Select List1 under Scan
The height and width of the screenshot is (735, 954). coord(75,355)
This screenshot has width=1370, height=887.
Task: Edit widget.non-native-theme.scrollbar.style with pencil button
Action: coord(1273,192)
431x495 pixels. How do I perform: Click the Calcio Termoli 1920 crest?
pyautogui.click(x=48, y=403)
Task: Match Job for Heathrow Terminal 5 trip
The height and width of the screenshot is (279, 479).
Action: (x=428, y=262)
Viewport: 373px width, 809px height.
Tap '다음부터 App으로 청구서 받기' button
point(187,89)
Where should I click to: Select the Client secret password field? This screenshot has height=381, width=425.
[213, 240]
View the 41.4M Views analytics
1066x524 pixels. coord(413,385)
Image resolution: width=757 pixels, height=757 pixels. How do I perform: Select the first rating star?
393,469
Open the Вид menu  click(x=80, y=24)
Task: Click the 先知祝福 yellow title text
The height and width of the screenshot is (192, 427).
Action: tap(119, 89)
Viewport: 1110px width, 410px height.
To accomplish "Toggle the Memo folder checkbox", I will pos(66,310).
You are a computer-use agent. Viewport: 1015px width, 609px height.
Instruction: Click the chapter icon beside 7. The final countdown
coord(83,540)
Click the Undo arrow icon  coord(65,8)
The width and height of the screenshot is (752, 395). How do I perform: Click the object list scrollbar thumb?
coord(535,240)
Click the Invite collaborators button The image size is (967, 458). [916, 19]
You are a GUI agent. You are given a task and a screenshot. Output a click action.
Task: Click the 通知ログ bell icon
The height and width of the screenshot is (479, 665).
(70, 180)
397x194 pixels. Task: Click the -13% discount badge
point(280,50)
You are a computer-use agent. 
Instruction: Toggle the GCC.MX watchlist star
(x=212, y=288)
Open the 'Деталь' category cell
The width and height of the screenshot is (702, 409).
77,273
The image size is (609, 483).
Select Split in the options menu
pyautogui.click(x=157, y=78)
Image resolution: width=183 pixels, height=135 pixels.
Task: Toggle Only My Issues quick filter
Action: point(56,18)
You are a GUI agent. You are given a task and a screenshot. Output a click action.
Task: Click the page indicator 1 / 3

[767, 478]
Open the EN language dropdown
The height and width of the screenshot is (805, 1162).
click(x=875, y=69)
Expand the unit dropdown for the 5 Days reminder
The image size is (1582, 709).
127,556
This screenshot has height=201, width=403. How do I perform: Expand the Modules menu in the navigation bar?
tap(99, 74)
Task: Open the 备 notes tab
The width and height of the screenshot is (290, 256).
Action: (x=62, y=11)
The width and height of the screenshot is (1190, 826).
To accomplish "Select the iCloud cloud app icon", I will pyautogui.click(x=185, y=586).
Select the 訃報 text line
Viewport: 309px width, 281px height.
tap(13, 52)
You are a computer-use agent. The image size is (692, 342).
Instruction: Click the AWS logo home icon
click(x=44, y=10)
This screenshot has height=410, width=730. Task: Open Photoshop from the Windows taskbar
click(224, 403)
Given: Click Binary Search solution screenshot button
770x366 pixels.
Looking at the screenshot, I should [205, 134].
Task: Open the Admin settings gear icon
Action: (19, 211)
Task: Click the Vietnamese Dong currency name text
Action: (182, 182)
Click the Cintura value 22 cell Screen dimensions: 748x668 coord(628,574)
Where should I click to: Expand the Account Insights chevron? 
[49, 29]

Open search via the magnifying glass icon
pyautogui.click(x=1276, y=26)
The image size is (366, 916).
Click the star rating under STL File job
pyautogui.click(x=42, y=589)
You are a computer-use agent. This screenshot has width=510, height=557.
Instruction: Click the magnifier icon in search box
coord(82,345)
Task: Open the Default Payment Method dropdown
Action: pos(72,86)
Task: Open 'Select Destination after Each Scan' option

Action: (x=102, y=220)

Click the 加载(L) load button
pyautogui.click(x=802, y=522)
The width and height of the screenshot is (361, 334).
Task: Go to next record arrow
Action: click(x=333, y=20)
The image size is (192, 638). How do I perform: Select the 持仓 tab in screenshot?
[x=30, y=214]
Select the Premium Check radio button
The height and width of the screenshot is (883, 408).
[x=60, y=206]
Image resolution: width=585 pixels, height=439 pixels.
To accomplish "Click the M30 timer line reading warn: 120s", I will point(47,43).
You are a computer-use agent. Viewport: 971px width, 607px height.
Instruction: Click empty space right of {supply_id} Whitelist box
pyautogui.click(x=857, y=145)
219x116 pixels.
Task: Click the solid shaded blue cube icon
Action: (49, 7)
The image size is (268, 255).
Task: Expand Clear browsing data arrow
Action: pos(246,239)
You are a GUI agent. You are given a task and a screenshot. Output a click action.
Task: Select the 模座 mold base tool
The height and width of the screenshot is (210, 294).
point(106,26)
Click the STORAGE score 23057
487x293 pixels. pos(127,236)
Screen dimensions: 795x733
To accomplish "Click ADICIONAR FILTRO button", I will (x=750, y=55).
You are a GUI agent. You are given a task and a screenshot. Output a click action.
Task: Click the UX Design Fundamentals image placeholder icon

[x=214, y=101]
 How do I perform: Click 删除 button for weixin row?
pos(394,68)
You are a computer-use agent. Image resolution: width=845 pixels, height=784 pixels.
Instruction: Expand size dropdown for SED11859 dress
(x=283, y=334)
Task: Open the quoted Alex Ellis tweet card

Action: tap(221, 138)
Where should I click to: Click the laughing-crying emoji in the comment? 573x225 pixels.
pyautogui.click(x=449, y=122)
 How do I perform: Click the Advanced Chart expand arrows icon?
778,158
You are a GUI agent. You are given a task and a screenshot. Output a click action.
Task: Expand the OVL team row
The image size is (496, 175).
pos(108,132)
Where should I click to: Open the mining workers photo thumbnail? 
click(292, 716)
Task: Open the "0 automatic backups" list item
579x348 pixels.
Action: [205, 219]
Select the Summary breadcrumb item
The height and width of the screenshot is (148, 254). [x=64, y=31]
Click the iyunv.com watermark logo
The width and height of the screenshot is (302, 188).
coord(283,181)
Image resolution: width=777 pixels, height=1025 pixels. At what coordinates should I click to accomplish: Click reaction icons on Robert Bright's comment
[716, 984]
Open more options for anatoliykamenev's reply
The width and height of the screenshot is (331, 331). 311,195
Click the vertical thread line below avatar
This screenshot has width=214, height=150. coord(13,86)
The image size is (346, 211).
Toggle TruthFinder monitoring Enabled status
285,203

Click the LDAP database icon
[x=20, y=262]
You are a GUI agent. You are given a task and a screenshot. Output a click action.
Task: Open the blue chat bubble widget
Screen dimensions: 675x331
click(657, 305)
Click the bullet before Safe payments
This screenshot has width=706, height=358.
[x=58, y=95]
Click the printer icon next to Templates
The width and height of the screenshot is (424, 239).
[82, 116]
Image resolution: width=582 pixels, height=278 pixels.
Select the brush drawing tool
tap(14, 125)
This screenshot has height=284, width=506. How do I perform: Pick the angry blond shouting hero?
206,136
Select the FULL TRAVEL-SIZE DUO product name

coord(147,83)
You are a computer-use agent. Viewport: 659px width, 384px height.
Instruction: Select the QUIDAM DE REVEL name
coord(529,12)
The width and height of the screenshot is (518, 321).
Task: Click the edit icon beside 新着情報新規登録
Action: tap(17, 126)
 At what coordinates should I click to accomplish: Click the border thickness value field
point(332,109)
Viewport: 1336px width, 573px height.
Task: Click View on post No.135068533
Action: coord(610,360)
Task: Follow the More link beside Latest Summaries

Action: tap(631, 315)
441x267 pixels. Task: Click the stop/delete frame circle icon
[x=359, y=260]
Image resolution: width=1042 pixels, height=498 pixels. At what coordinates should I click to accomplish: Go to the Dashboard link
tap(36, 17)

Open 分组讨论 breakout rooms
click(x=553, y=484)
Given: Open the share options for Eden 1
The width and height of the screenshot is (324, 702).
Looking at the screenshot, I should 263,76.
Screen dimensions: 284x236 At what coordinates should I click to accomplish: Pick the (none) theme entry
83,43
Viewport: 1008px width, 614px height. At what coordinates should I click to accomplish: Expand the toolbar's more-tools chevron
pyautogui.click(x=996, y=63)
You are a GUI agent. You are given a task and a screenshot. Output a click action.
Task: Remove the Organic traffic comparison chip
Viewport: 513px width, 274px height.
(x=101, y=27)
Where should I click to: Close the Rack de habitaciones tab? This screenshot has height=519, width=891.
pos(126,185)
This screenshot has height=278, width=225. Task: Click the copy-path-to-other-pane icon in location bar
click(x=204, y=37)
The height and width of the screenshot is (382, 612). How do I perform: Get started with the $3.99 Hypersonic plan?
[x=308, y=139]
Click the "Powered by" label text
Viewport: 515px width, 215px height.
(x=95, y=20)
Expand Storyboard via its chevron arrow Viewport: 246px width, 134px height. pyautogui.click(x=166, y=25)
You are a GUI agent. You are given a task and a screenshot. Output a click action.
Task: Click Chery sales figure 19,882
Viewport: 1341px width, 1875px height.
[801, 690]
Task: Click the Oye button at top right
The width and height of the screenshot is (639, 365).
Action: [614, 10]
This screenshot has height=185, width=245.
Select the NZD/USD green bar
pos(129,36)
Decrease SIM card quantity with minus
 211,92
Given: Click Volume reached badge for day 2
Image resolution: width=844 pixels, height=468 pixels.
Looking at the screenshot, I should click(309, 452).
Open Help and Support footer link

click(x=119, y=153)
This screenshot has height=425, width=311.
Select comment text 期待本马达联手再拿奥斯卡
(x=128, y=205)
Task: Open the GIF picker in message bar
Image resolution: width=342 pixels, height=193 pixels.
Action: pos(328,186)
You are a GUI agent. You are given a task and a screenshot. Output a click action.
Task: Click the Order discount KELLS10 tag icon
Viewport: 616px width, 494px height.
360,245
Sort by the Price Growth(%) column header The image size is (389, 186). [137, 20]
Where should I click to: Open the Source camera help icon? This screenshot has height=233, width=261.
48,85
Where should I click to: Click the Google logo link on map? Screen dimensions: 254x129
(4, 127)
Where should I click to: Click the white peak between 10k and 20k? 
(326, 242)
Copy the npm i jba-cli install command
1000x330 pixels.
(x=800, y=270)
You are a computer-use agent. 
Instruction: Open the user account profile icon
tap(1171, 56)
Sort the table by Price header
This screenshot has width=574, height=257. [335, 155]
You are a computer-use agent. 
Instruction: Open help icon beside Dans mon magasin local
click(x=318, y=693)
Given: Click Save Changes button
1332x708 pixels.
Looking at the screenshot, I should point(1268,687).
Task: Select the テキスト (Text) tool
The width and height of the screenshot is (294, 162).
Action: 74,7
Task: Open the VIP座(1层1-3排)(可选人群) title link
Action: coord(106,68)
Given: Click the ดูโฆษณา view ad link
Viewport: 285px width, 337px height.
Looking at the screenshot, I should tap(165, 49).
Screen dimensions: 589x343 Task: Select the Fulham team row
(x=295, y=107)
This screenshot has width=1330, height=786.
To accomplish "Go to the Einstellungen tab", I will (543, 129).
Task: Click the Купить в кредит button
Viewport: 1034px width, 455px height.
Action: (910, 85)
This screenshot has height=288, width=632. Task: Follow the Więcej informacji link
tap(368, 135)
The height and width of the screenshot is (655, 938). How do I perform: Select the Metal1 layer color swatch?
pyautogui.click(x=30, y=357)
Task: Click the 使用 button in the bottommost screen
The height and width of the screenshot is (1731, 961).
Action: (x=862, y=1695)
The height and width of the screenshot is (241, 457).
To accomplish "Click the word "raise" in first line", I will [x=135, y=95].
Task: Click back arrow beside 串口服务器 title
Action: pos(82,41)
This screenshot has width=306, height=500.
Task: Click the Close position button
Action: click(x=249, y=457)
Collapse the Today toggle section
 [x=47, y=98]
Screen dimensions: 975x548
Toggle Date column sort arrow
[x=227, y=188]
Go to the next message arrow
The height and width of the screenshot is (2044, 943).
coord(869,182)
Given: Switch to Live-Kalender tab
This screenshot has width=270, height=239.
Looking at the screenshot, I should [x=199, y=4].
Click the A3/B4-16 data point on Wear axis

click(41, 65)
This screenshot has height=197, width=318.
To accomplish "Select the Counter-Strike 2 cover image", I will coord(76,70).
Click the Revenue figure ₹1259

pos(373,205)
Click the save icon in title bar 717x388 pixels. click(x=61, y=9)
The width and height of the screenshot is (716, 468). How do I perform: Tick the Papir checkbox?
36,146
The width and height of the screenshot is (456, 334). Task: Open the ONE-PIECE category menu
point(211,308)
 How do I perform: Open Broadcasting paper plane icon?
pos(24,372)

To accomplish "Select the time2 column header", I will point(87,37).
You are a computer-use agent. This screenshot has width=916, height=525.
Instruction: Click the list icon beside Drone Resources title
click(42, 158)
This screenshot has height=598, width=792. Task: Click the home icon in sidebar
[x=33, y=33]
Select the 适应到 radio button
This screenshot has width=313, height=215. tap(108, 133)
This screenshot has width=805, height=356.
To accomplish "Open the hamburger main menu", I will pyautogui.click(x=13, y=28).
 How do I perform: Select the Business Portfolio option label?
• • • • •
AIM OF THE EXERCISE: Please copy, exactly as written, every line in the listing above from the line with "This screenshot has height=185, width=245." up to and including the line with "Sort by the".

SOLUTION TO THIS EXERCISE:
This screenshot has height=185, width=245.
Select the NZD/USD green bar
pos(129,36)
Decrease SIM card quantity with minus
 211,92
Given: Click Volume reached badge for day 2
Image resolution: width=844 pixels, height=468 pixels.
Looking at the screenshot, I should click(309, 452).
Open Help and Support footer link

click(x=119, y=153)
This screenshot has height=425, width=311.
Select comment text 期待本马达联手再拿奥斯卡
(x=128, y=205)
Task: Open the GIF picker in message bar
Image resolution: width=342 pixels, height=193 pixels.
Action: pos(328,186)
You are a GUI agent. You are given a task and a screenshot. Output a click action.
Task: Click the Order discount KELLS10 tag icon
Viewport: 616px width, 494px height.
360,245
Sort by the Price Growth(%) column header The image size is (389, 186). [137, 20]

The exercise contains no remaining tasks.